The 1840s were also known as the ‘hungry ’40s’, when crop failures pushed up food prices and there was popular unrest across Europe. The decade culminated in a cholera epidemic in which tens of thousands of people in the British Isles died. It is perhaps no surprise that people living through that troubled decade were captivated by the stories of the ‘poisoners’: that death was down to ‘white powder’ and the evil intentions of the human heart.
Sarah Chesham, Mary May and Hannah Southgate are the protagonists of this tale of how rural Essex, in a country saturated with arsenic, was touched by the tumultuous 1840s. Amazon
From NetGalley I was approved for The Blood Card by Elly Griffiths as I’m a big fan of this series featuring Stephens & Mesphito with their historical mysteries.
Blurb
On the eve of the Queen’s coronation, DI Stephens and Max Mephisto uncover an anarchist plot and a ticking bomb at the same time as solving the murder of a man close to them – from the author of the bestselling Dr Ruth Galloway mysteries.
Elizabeth II’s coronation is looming, but the murder of their wartime commander, Colonel Cartwright, spoils the happy mood for DI Edgar Stephens and magician Max Mephisto. A playbill featuring another deceased comrade is found in Colonel Cartwright’s possession, and a playing card, the ace of hearts: the blood card. The wartime connection and the suggestion of magic are for Stephens and Mephisto to be summoned to the case.Edgar’s ongoing investigation into the death of Brighton fortune-teller Madame Zabini is put on hold. Max is busy rehearsing for a spectacular Coronation Day variety show – and his television debut – so it’s Edgar who is sent to New York, a land of plenty worlds away from still-rationed England. He’s on the trail of a small-town mesmerist who may provide the key, but someone silences him first. It’s Edgar’s colleague, DS Emma Holmes, who finds the clue, buried in the files of the Zabini case, that leads them to an anarchist group intent on providing an explosive finale to Coronation Day.
Now it’s up to Edgar, Max and Emma to foil the plot, and find out who it is who’s been dealing the cards . . . NetGalley
I also was lucky enough to win a copy of The Devil’s Work by Mark Edwards from Abbie at Bloomin’ Brilliant Books, a blog full of reviews of just the kind of books I love, in fact, they are Bloomin’ Brilliant so if you haven’t already done so!
Blurb
It was the job she had dreamed of since childhood.
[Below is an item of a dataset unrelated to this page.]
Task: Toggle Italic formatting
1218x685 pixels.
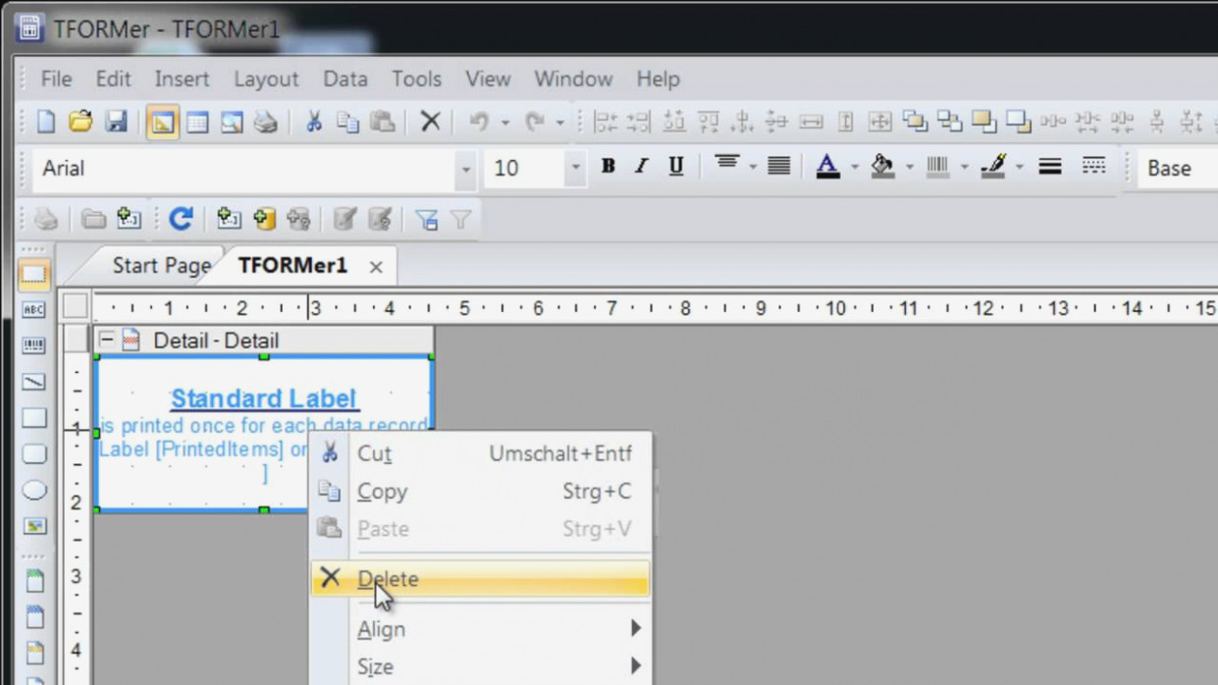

But on her very first day, when an unnerving encounter drags up memories Sophie Greenwood would rather forget, she wonders if she has made a mistake. A fatal mistake.
What is her ambitious young assistant really up to? And what exactly happened to Sophie’s predecessor? When her husband and daughter are pulled into the nightmare, Sophie is forced to confront the darkest secrets she has carried for years.
As her life begins to fall apart at work and at home, Sophie must race to uncover the truth about her new job…before it kills her. Amazon
TBR WATCH
Since my last post I have only read 3 books, and gained 4 and so my TBR now totals 181 books!
92 physical books
69 e-books
20 books on NetGalley
What have you found to read this week?